Although the lack of an optional EVF seems like an oversight, I didn’t actually miss having one, although I will admit that I did hold the camera to my eye a couple of times while testing it.

I am excited to see exactly where Sony will take the NEX system. A video camera that uses E-mount lenses is already in the pipeline, but I wonder if we will see a slightly larger NEX camera aimed at more advanced photographers.

For now, the NEX-5 is the smallest micro-system camera available and is perfect for those looking to upgrade from a compact digital camera, or experienced photographers who want something smaller with which to point and shoot. As a replacement or substitute for a DSLR, enthusiast photographers may find it a little frustrating, but the NEX-5 is capable of great things.

Sony NEX-5 – Key features

Accessory port
There are currently three accessories that can be used with the port: the flash, the Sony ECM-SST1 external microphone and an optical viewfinder that is available for use with the 16mm lens.

A small flash comes supplied with the NEX-5 and attaches to the accessory port on top of the camera.

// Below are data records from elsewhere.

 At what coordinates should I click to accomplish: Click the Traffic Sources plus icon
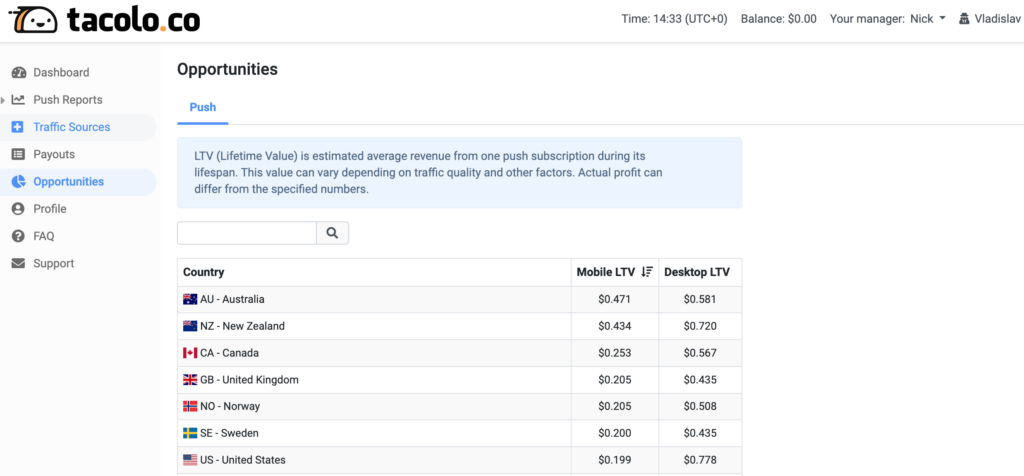click(18, 127)
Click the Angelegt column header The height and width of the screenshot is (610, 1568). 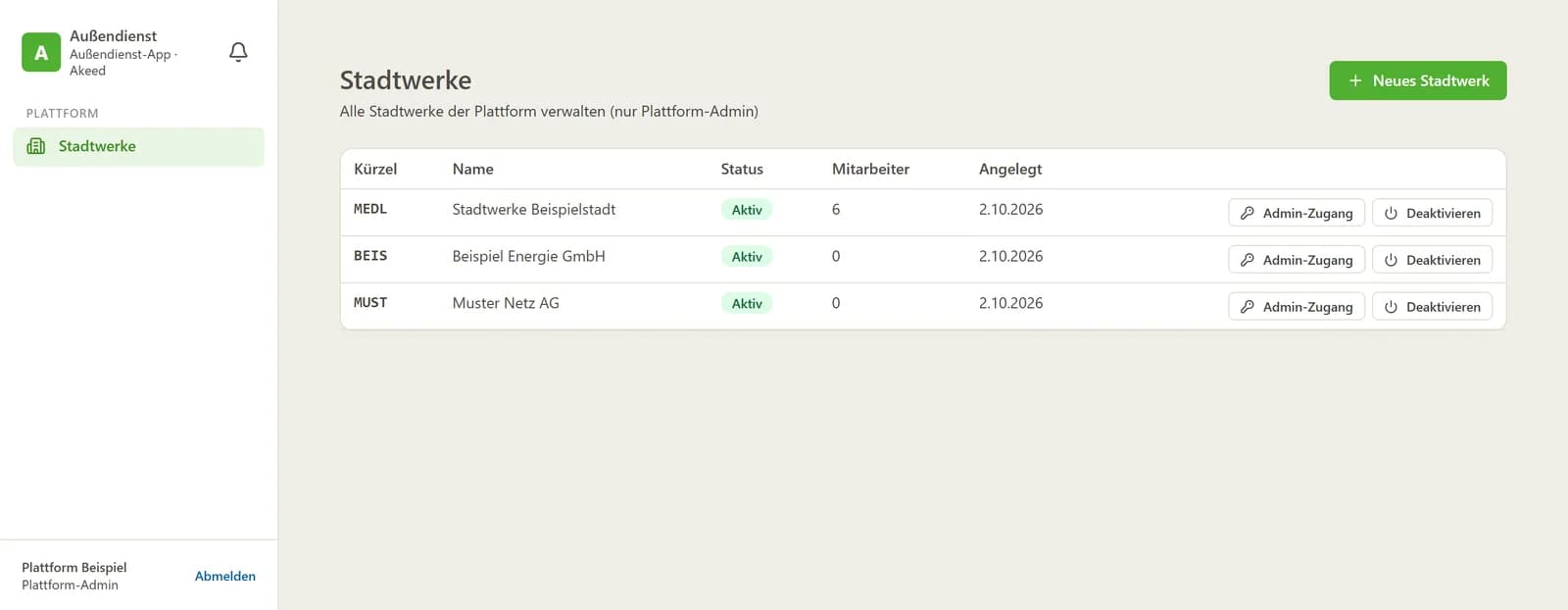point(1010,169)
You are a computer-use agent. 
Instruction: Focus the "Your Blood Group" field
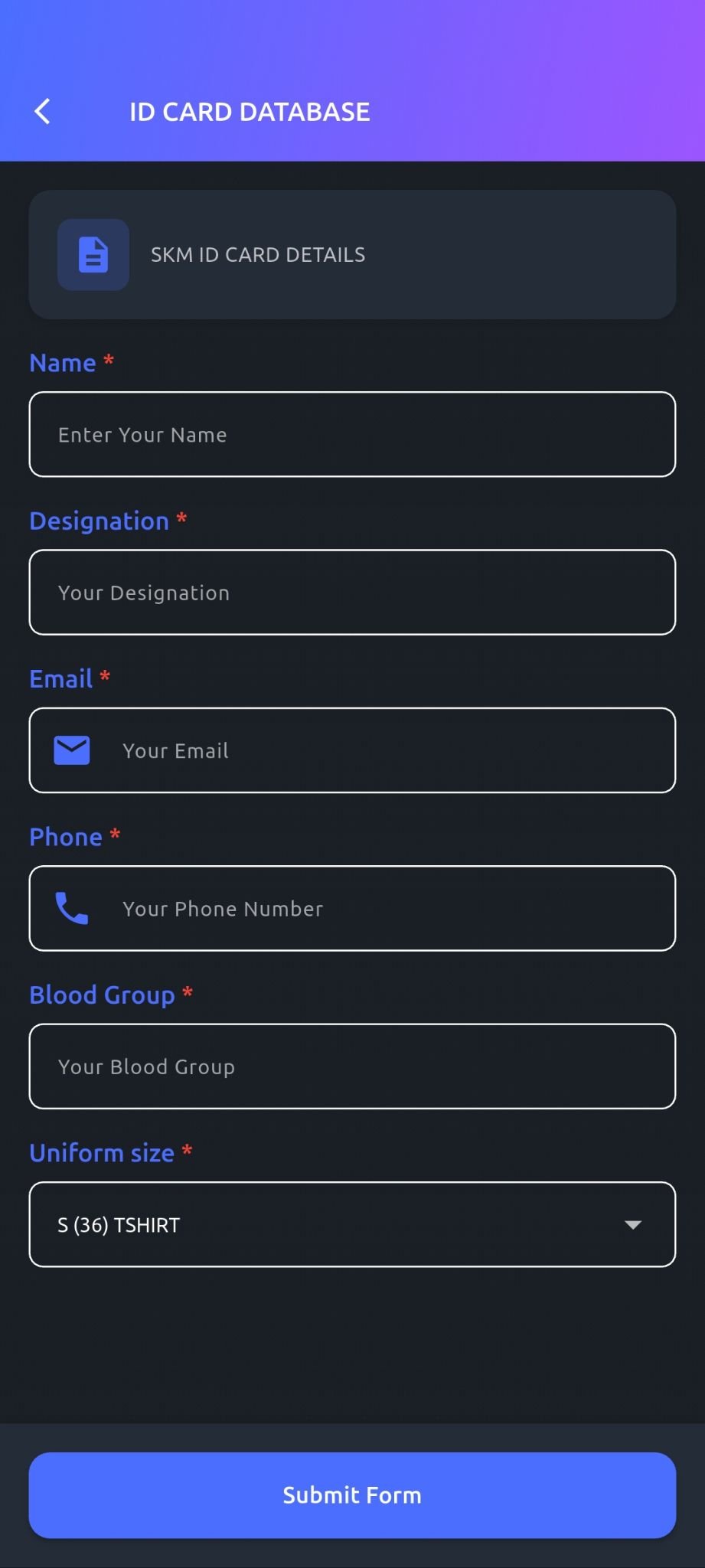[352, 1067]
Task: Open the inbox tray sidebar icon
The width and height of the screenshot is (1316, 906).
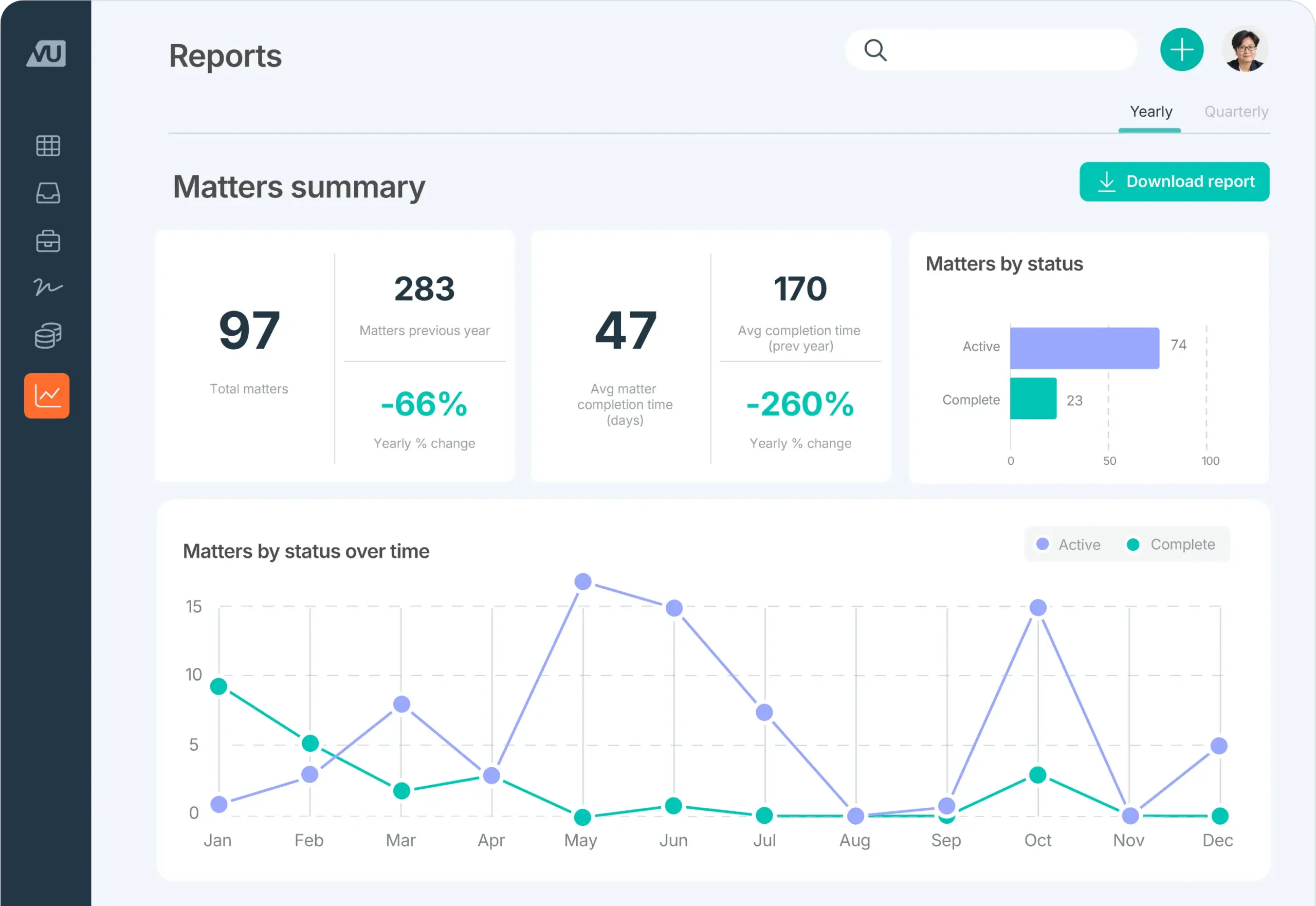Action: click(x=48, y=193)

While this helps to keep the size of the camera to a minimum, it can be fiddly and take a few seconds to attach it.

Direct video record
This button can be used to start and stop video capture.

Jog dial
Similar to the dial found on professional Canon EOS cameras, the rear dial can be used to quickly cycle through settings.

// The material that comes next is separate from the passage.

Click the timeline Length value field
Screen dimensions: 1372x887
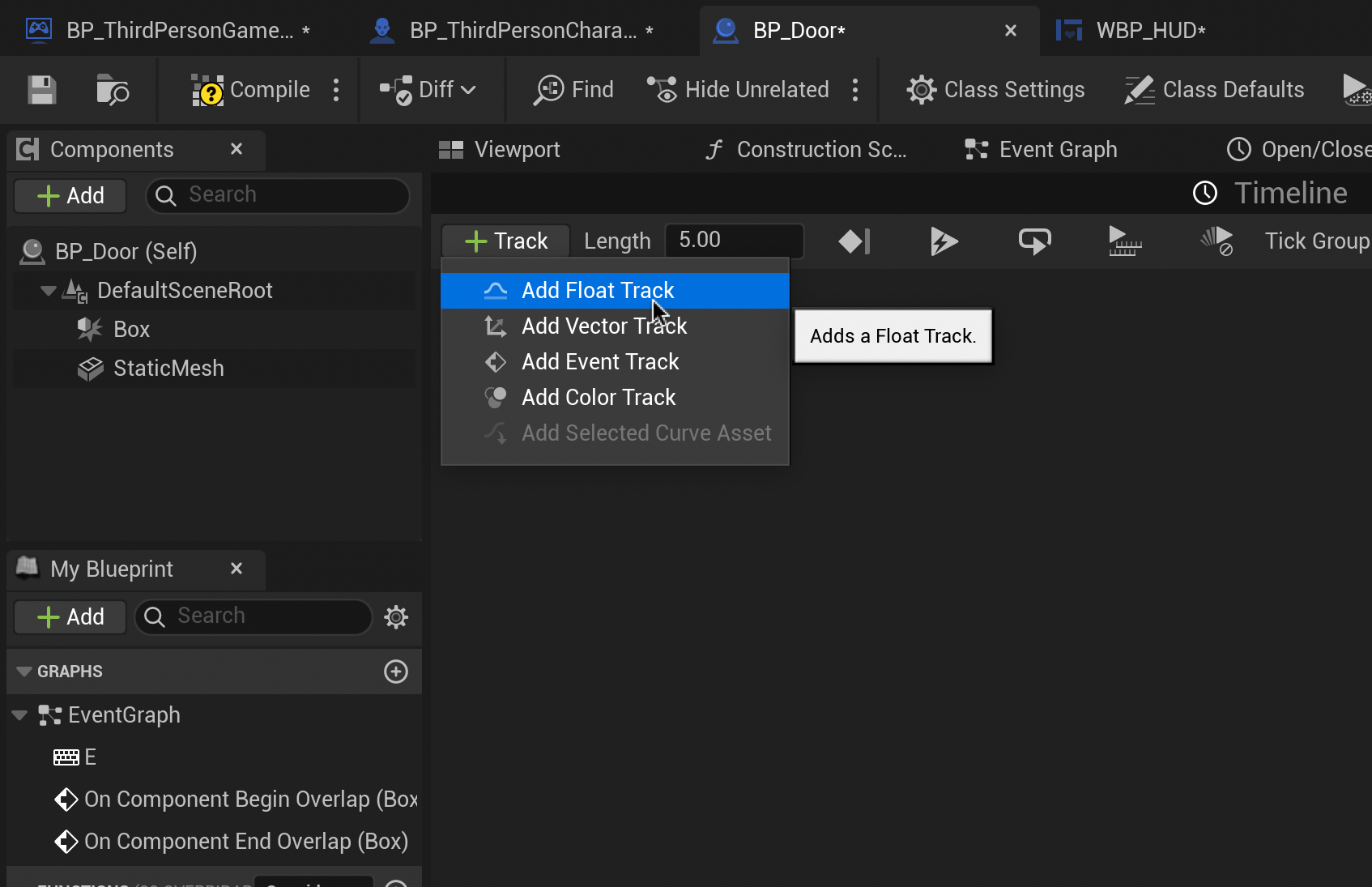click(x=734, y=241)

Included with the Sony NEX-5 is Sony Image Data Converter SR and Image Data Lightbox SR. These two pieces of software allow you to organise and edit both JPEGs and raw files.

There are currently three Alpha E-mount lenses for the NEX system: an 18-55mm f/3.5-5.6 OSS, a 16mm f/2.8 pancake and an 18-200mm f/3.5-6.3 OSS. All three lenses are finished with a brushed aluminium surface and cost around £270, £220 and £690 respectively.

Lens adapters
Two lens adapters are available that attach to a bayonet mount on the end of the 16mm pancake lens. They are the VCL-ECU1 Ultra Wide Angle converter and the VCL-ECF1 Fisheye lens converter.

Anti-dust system
The NEX-5 is fitted with an anti-dust system that vibrates the low-pass filter, which is fitted in front of the sensor. This takes place each time the camera is turned off and is designed to dislodge dust particles from the filter so they don’t appear in images.